In our work together as consultants to family businesses, we’re frequently called in at the stage when long-standing conflicts between family members have reached the boiling point. Most often, we’re able to iron out even the most seemingly intractable interpersonal business problems, but occasionally by the time we’re consulted, the relationships are so badly fractured that nobody could put them together again, and our job becomes helping the family members involved to amicably part ways.
While, as Tolstoy noted, every unhappy family is unhappy in its own way, over the years we’ve spent working with families we’ve seen some commonalities in the causes of conflicts, in that nearly all of them come from failures in communication on important issues that could have been headed off with thoughtful planning. How can you prevent family conflicts from hurting your business? Start by creating a culture of openness and clarity in which your enterprise (and your relationships) can thrive:
- Establish entry criteria. Set entry criteria well in advance to keep them objective and not focused on one new entrant. Rules of engagement need to be clear and specific, including the reason for entry, expected behaviors and the track to management. Assess the suitability of entry with as much objectivity as possible. Compensation, benefits, and vacation time should be clearly spelled out and be in line with what is given to non-family employees.

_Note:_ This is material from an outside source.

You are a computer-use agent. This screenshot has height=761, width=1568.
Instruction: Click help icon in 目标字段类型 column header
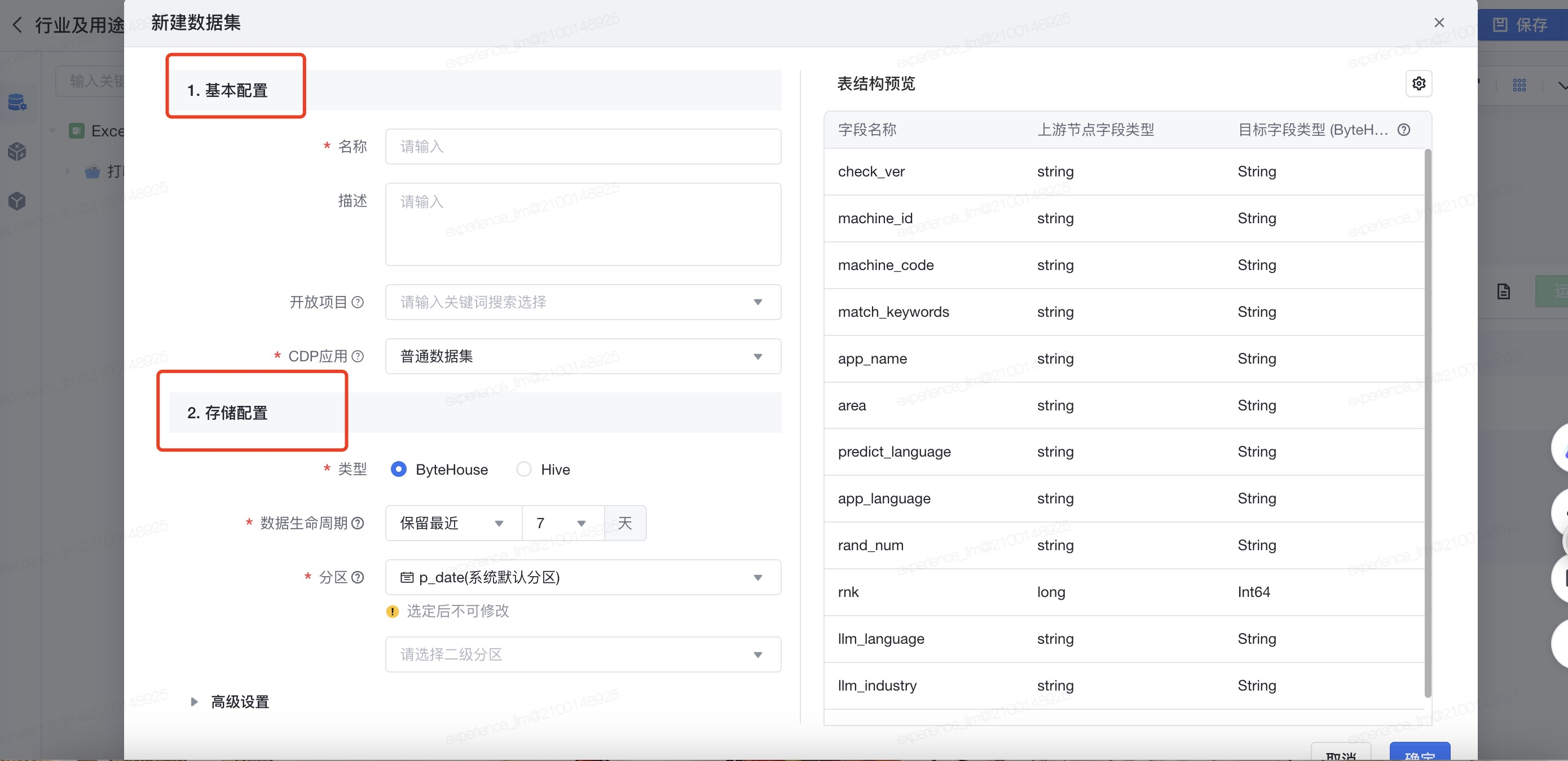point(1404,130)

- Have clarity around roles and responsibilities. Have clearly defined roles. We encourage the use of a job description that breaks down the responsibilities of the position into the percentage of time spent on each. Clarity in reporting structure is critical, for both individual and for corporate accountability. Institute regular HR review meetings; there needs to be discussion of what’s happening, who’s doing what, and what is and is not working.
- Be clear on who does the decision-making. In a family business, anyone can buy a pencil sharpener and not need a requisition or permission from others in the company to do so, but when it comes to buying 10 acres of land to build a new factory, it’s a good idea to run that by senior-level owners and managers in the organization. Somewhere in between the two, guidelines are called for. When the rules and expectations around decision-making aren’t made clear, the consequences can be significant.

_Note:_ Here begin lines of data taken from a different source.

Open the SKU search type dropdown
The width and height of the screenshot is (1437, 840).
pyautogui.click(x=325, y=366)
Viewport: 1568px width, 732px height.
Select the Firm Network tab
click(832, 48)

- Have a clear plan for the succession of leadership. The succession of leadership is a process and not an event; plan for it well in advance of need. A plan for leadership transition must clearly address the needs of the business, the desires of the family and the capabilities of the next generation. Seniors won’t let go until the next generation is ready to take hold, so it’s important to talk about what seniors need in order to let go of control, and what is required of the next generation to take up the reins.
Discussions around these topics may seem challenging at the time, but addressing them openly and with candor well in advance gives you a far better chance to avoid even more difficult conversations later on.